If you haven’t been on the Eurostar, you probably know someone who has. It’s a great way to travel quickly to Paris, Lille or Brussels from London, whether you are a commuter or a tourist. It’s weird to think you’re traveling underneath the English Channel (Tunnel or ‘Chunnel,’ as it’s called), when you’re on this train, however the two hours literally fly by, as it is a high-speed train. Personally, I’d much rather travel this way than hassle with the ferries or flights.
This railway advertises itself as ‘the only way to experience the Canadian Rockies and Whistler,’ which is probably pretty true. There are four unique rail routes to choose from – British Columbia to Alberta and Banff, Lake Louise, or Jasper and Calgary, and one train excursion from Vancouver to Whistler. Similar to the Glacier Express and The Blue Train, the Rocky Mountaineer is a luxurious railway with differing levels of service; their most exclusive providing dining cars and a glass-domed coach that will transport you right into the middle of the impressive Canadian Rocky scenery.

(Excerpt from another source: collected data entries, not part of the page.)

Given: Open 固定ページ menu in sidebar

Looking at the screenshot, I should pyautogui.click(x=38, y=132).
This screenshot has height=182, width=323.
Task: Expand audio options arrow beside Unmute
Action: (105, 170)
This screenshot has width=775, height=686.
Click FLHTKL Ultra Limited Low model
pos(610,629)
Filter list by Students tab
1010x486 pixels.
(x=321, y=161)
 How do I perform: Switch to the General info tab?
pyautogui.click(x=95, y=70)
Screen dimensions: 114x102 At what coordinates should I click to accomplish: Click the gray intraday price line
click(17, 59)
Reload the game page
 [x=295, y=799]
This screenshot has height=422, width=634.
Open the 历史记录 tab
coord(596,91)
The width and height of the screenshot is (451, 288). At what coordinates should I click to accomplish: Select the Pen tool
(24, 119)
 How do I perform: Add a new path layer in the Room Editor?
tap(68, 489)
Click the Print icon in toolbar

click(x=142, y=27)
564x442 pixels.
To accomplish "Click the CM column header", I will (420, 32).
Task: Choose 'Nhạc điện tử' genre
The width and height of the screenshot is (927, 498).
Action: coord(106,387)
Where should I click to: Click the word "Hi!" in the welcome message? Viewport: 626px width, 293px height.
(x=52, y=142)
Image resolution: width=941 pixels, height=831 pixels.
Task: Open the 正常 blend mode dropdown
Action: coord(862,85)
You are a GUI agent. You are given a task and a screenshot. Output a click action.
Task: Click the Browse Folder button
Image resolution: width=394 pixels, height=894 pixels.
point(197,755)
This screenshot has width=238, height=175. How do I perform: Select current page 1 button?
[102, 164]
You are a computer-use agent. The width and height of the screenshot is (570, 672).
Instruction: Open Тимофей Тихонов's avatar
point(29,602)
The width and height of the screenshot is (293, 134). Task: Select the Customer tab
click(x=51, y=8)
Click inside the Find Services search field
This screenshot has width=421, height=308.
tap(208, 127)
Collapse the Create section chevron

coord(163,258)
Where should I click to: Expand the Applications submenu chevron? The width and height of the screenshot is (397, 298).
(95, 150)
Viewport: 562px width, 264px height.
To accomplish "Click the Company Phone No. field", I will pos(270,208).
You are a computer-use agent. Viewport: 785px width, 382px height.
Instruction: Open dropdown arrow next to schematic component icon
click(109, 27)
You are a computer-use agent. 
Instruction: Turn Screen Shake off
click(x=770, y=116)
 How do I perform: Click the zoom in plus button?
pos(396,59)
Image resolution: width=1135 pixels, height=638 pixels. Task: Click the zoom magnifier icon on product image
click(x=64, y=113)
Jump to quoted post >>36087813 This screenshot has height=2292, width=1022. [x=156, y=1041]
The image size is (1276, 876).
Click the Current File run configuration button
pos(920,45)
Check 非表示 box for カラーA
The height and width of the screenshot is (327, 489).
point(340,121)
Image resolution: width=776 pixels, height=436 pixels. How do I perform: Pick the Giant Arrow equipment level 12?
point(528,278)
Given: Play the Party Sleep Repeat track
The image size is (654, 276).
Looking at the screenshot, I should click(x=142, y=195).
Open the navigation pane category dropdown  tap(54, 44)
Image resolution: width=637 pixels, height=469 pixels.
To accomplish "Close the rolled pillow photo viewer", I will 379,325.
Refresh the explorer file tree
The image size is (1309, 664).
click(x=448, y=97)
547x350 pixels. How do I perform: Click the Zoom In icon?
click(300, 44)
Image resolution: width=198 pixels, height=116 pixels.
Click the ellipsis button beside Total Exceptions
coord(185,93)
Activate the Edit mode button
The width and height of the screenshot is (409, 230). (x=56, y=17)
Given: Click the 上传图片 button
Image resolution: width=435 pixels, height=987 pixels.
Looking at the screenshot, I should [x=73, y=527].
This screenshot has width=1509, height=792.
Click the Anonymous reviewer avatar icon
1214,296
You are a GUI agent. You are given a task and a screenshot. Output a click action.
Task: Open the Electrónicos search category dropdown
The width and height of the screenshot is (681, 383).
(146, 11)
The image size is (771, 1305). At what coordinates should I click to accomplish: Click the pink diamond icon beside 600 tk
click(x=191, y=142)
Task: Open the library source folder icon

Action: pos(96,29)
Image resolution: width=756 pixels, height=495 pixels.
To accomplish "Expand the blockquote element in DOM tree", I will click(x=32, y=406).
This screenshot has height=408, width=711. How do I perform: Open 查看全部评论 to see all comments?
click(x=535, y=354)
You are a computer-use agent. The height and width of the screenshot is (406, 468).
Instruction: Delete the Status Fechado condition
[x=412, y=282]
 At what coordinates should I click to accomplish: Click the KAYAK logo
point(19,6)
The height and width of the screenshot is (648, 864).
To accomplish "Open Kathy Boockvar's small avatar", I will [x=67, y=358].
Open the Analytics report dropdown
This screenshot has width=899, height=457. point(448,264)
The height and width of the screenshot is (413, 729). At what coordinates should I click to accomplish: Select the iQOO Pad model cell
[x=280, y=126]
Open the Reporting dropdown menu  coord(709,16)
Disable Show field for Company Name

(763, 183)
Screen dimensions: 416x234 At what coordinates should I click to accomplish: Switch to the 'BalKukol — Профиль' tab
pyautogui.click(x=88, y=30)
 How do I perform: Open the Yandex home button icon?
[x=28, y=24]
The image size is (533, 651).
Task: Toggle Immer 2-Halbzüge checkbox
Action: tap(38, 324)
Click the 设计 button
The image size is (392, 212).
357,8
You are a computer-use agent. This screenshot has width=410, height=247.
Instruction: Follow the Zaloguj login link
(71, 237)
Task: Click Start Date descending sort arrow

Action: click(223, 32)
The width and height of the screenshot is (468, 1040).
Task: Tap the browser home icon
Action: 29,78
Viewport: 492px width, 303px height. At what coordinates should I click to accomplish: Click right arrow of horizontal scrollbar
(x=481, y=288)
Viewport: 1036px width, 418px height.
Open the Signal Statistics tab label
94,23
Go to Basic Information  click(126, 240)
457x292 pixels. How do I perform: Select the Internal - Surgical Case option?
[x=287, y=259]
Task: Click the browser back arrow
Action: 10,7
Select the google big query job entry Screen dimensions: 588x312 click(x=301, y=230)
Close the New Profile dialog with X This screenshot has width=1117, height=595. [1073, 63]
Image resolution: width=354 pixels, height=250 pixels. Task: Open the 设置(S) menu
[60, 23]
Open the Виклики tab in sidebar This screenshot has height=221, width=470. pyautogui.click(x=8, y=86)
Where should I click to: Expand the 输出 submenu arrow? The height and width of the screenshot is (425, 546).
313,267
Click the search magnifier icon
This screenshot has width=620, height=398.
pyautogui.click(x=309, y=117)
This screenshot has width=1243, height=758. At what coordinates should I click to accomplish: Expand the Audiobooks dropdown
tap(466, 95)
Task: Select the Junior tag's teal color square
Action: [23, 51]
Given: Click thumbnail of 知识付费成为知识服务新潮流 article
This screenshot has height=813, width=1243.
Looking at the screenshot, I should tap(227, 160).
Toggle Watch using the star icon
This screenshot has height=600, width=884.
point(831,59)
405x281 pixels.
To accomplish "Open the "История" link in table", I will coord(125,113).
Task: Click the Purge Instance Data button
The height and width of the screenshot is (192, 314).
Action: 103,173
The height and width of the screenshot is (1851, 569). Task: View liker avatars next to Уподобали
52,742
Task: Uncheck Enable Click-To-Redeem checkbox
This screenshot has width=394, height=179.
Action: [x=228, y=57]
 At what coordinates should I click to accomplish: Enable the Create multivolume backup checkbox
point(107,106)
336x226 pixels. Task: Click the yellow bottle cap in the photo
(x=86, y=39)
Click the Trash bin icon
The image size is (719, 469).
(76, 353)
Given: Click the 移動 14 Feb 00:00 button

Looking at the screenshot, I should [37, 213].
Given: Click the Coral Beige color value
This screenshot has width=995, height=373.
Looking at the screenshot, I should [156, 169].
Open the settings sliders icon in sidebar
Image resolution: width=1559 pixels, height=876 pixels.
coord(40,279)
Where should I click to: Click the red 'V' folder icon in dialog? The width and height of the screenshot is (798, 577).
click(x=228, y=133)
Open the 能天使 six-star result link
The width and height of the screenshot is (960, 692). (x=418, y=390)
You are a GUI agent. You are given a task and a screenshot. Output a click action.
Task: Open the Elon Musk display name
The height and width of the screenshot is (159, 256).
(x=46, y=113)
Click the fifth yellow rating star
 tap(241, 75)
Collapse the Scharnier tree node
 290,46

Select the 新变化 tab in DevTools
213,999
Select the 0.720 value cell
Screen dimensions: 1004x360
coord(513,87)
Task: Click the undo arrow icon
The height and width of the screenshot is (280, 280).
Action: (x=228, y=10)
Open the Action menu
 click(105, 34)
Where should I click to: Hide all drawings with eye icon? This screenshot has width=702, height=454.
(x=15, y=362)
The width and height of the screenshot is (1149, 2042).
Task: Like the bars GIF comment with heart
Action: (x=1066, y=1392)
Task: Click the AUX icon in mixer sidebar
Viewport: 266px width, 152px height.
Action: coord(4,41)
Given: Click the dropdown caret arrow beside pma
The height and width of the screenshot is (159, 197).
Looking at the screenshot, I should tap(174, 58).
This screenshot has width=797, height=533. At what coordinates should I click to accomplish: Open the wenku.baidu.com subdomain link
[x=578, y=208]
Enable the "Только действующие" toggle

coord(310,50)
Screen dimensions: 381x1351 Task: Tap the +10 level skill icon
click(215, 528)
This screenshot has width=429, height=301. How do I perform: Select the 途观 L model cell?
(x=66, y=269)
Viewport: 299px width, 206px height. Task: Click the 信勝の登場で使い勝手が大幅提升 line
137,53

I’ve never been on a train in Australia, but I’d imagine that this would be a good one to go on – although not in the summer (winter for all you northern hemisphere folks)! This epic train ride takes you on a journey through 1,800 miles (two nights), of Australian Outback, from Adelaide to Darwin. It traverses deserts, vineyards, mountains, gorges and you’re bound to spot some grazing kangaroos somewhere along the trip! Just be warned, this train ride is not as luxurious as some listed here.
The section from Qinghai, China to Lhasa, Tibet is the world’s highest track to traverse (much of the track is laid over permafrost too). As the train climbs 5,000 meters high along the 2,700 miles (51 hours) of track, temperatures plummet, and all the water on-board has to be heated, to prevent it from freezing. The uniquely stunning views and dramatic scenery will come as you cross the Tangula Pass and the Tibetan Plateau. It is worth noting that you will need a visitor’s permit before disembarking at Lhasa, Tibet.
There you have it, seven distinct railway journeys around the world! If you choose to travel all of them, then you are definitely in for some epic adventures. What are some memory-evoking railway journeys you have been on, and which ones would you recommend?